Exercise 1: In the passage on device and computer system hardware below, repeat the words between "1207 or other" and "instructions.", inclusive.

══ Text segment ══

Accordingly, the user experience is greatly enhanced.
[0059] As shown, the mobile device 1100 (e.g., smart phone) may
also comprise a camera 1107, speaker 1109, buttons 1111, and keypad
1113, and microphone 1115. The microphone 1115 can be configured to
monitor and detect voice input.
[0060] The processes described herein for providing media rendering
services using gesture and/or voice control may be implemented via
software, hardware (e.g., general processor, Digital Signal
Processing (DSP) chip, an Application Specific Integrated Circuit
(ASIC), Field Programmable Gate Arrays (FPGAs), etc.), firmware or
a combination thereof. Such exemplary hardware for performing the
described functions is detailed below.
[0061] FIG. 12 is a diagram of a computer system that can be used
to implement various exemplary embodiments. The computer system
1200 includes a bus 1201 or other communication mechanism for
communicating information and one or more processors (of which one
is shown) 1203 coupled to the bus 1201 for processing information.
The computer system 1200 also includes main memory 1205, such as a
random access memory (RAM) or other dynamic storage device, coupled
to the bus 1201 for storing information and instructions to be
executed by the processor 1203. Main memory 1205 can also be used
for storing temporary variables or other intermediate information
during execution of instructions by the processor 1203. The
computer system 1200 may further include a read only memory (ROM)
1207 or other static storage device coupled to the bus 1201 for
storing static information and instructions for the processor 1203.
A storage device 1209, such as a magnetic disk or optical disk, is
coupled to the bus 1201 for persistently storing information and
instructions.
[0062] The computer system 1200 may be coupled via the bus 1201 to
a display 1211, such as a cathode ray tube (CRT), liquid crystal
display, active matrix display, or plasma display, for displaying
information to a computer user. An input device 1213, such as a
keyboard including alphanumeric and other keys, is coupled to the
bus 1201 for communicating information and command selections to
the processor 1203. Another type of user input device is a cursor
control 1215, such as a mouse, a trackball, or cursor direction
keys, for communicating direction information and command
selections to the processor 1203 and for adjusting cursor movement
on the display 1211.

═══
══ Supplied data ══

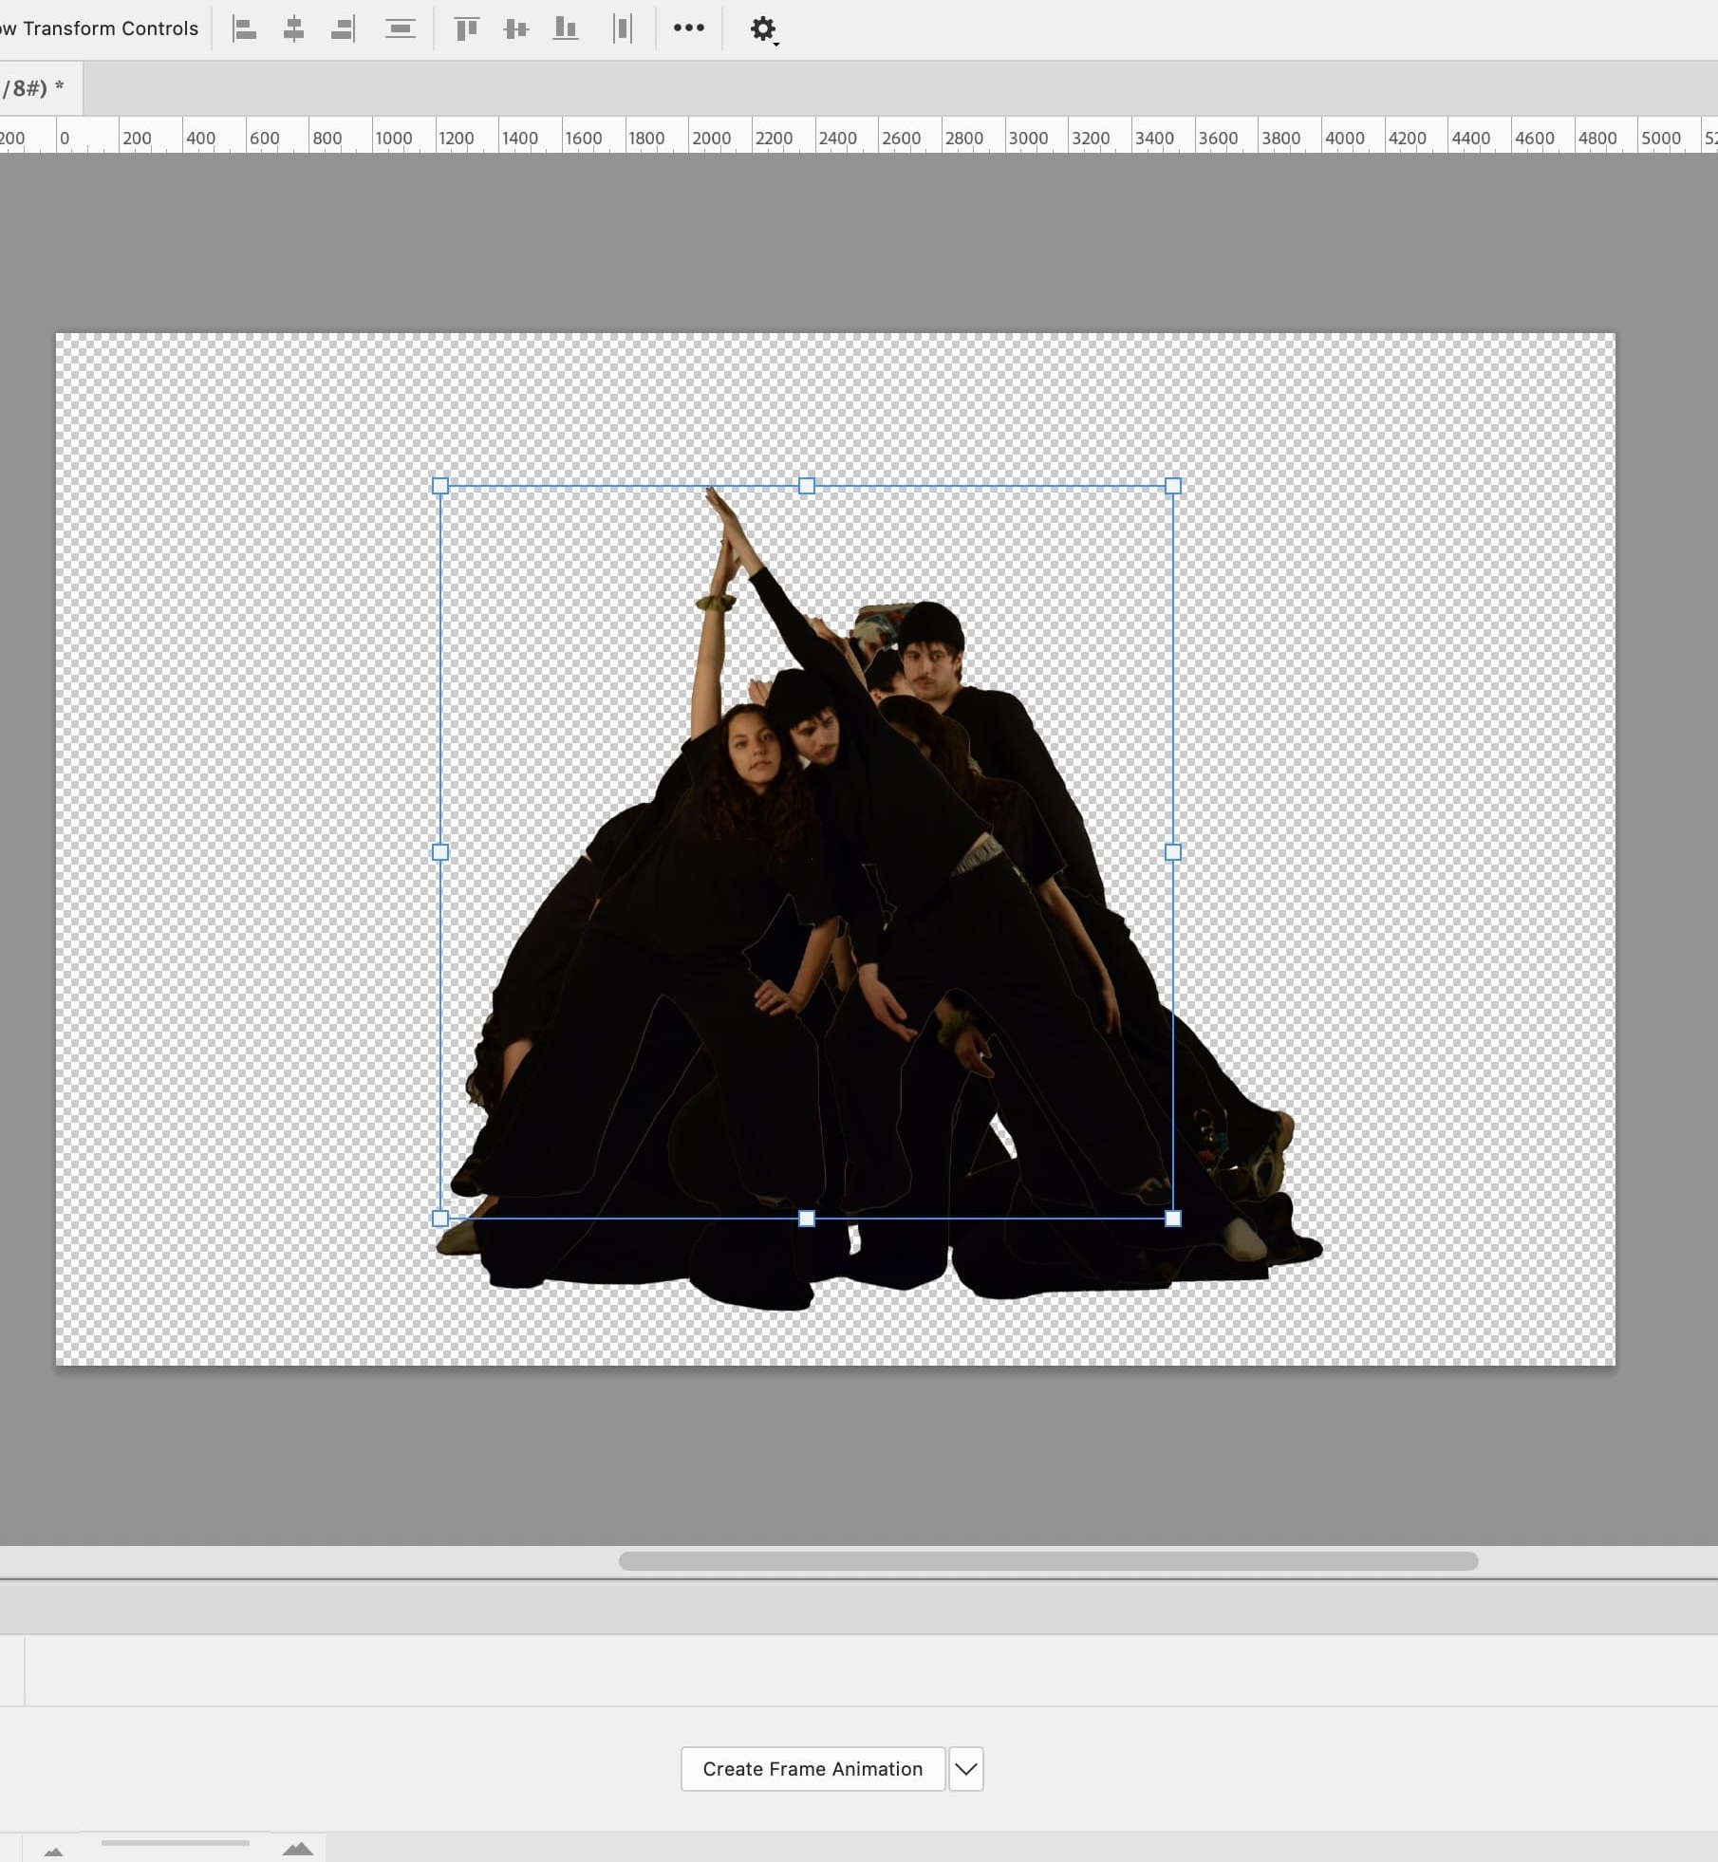The width and height of the screenshot is (1718, 1862).
Task: Click the horizontal scrollbar below the canvas
Action: [x=1048, y=1561]
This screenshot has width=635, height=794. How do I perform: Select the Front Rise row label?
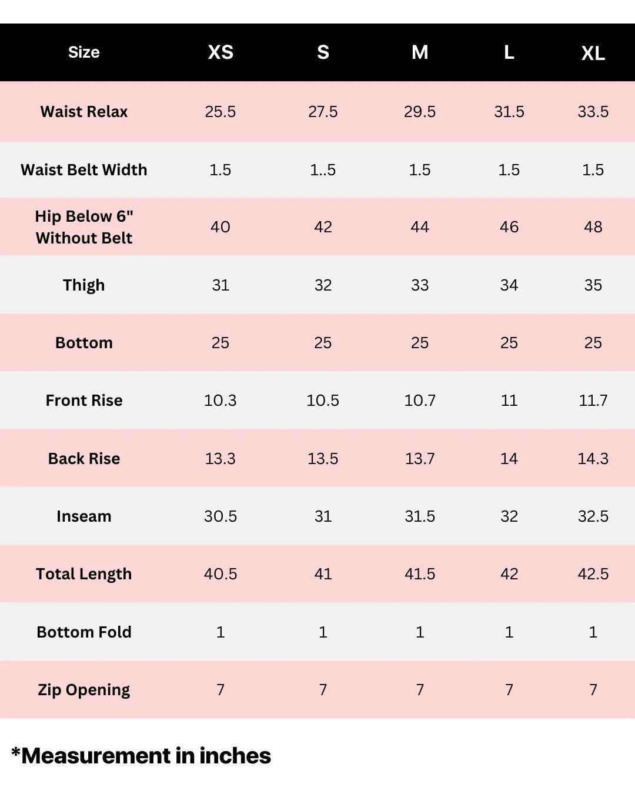point(84,401)
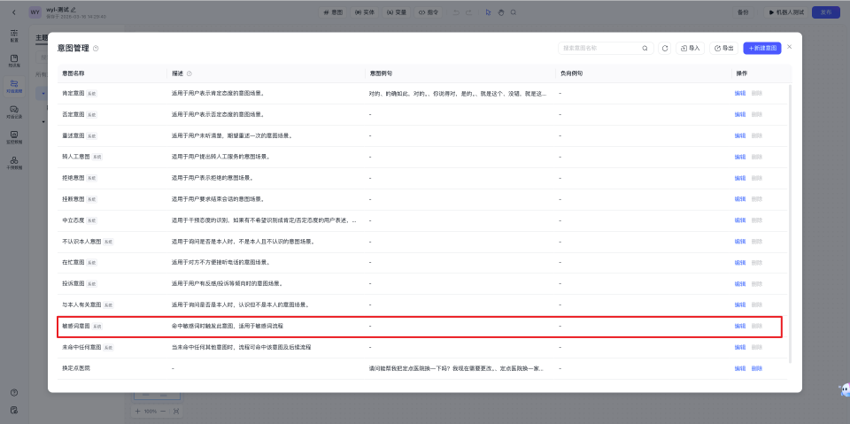Screen dimensions: 850x424
Task: Click the refresh icon in intent toolbar
Action: (665, 48)
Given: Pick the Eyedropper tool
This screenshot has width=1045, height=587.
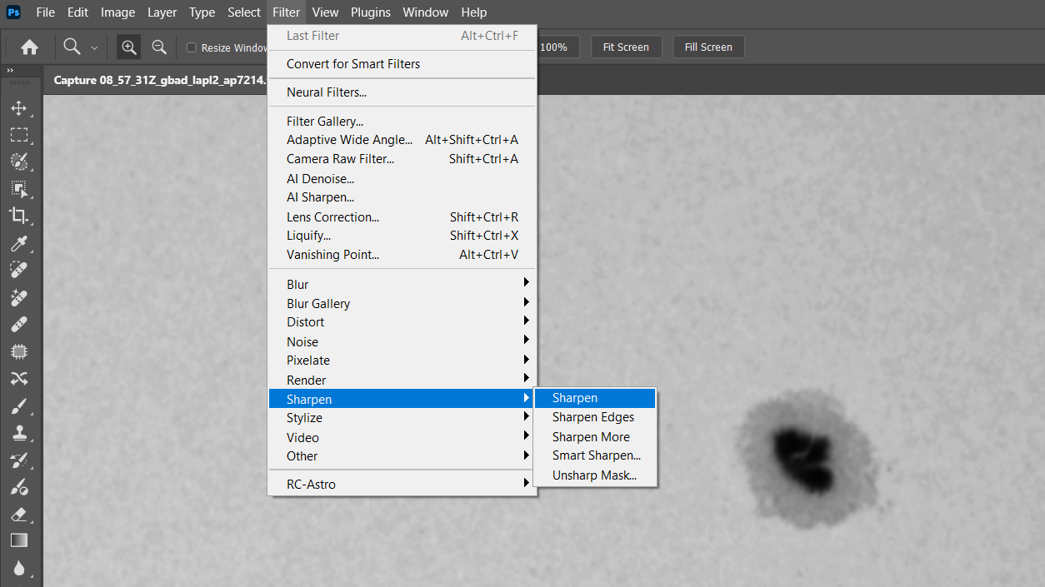Looking at the screenshot, I should pos(19,243).
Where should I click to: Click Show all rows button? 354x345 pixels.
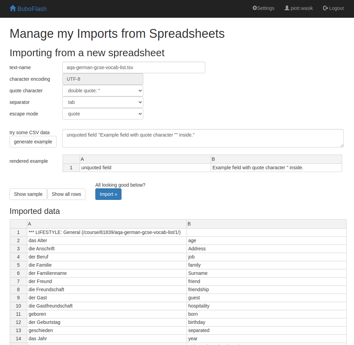[x=66, y=194]
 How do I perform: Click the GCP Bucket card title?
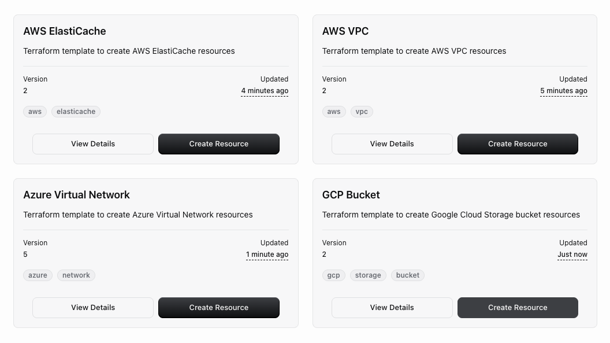point(351,195)
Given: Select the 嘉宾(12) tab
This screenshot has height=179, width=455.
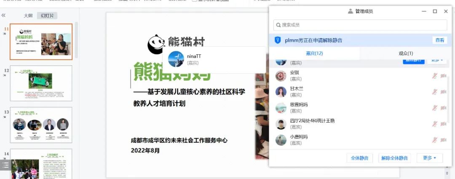Looking at the screenshot, I should tap(314, 53).
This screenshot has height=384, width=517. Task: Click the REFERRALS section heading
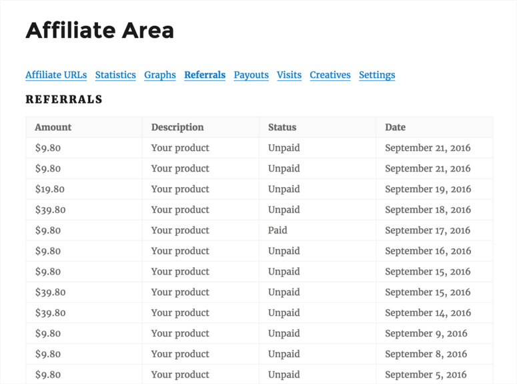click(x=64, y=100)
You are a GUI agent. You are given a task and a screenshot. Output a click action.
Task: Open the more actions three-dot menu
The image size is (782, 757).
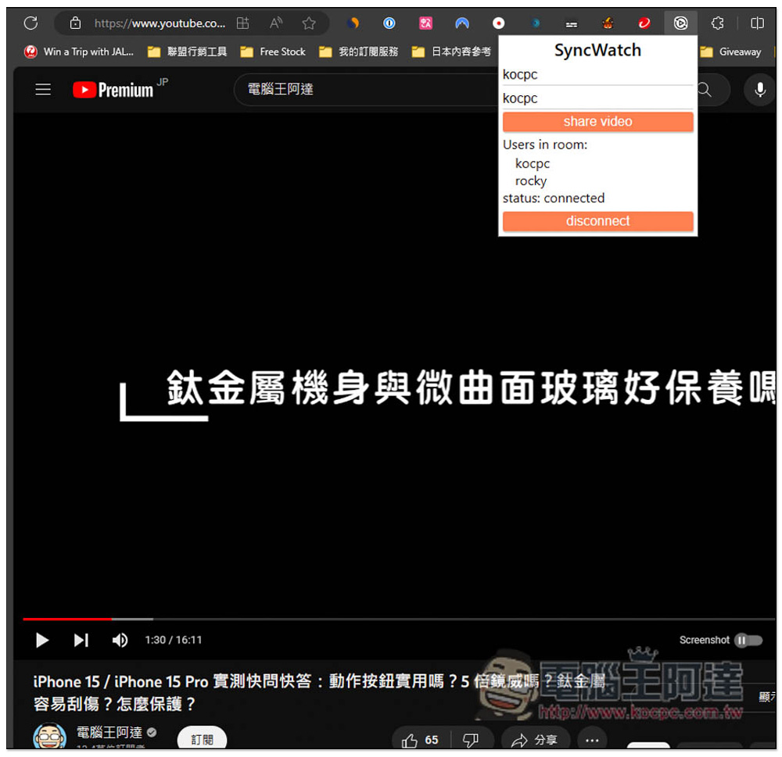[592, 740]
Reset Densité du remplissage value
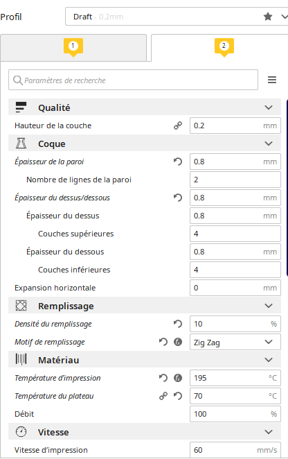 (178, 324)
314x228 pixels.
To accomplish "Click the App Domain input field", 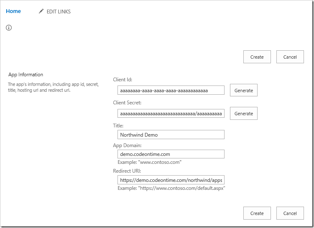I will click(x=171, y=154).
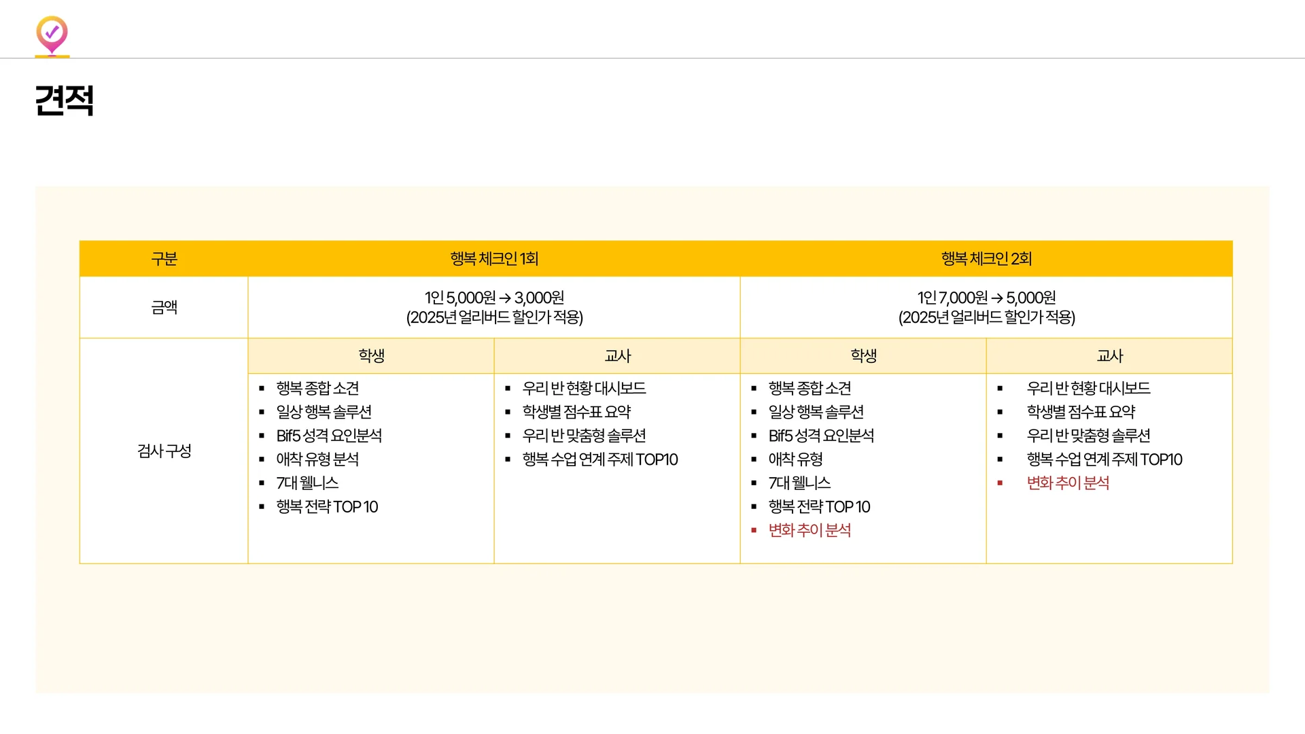Click the 교사 subheader under 2회

tap(1109, 356)
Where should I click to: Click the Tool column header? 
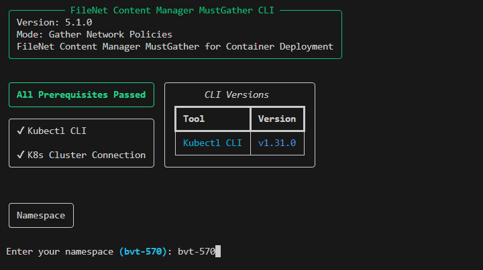(x=194, y=119)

═══

Exercise 2: Tally the lines of the entries above that contain the string "perform", with case counting, and give only the number.

Solution 1:
1207 or other static storage device coupled to the bus 1201 for
storing static information and instructions for the processor 1203.
A storage device 1209, such as a magnetic disk or optical disk, is
coupled to the bus 1201 for persistently storing information and
instructions.

Solution 2: 2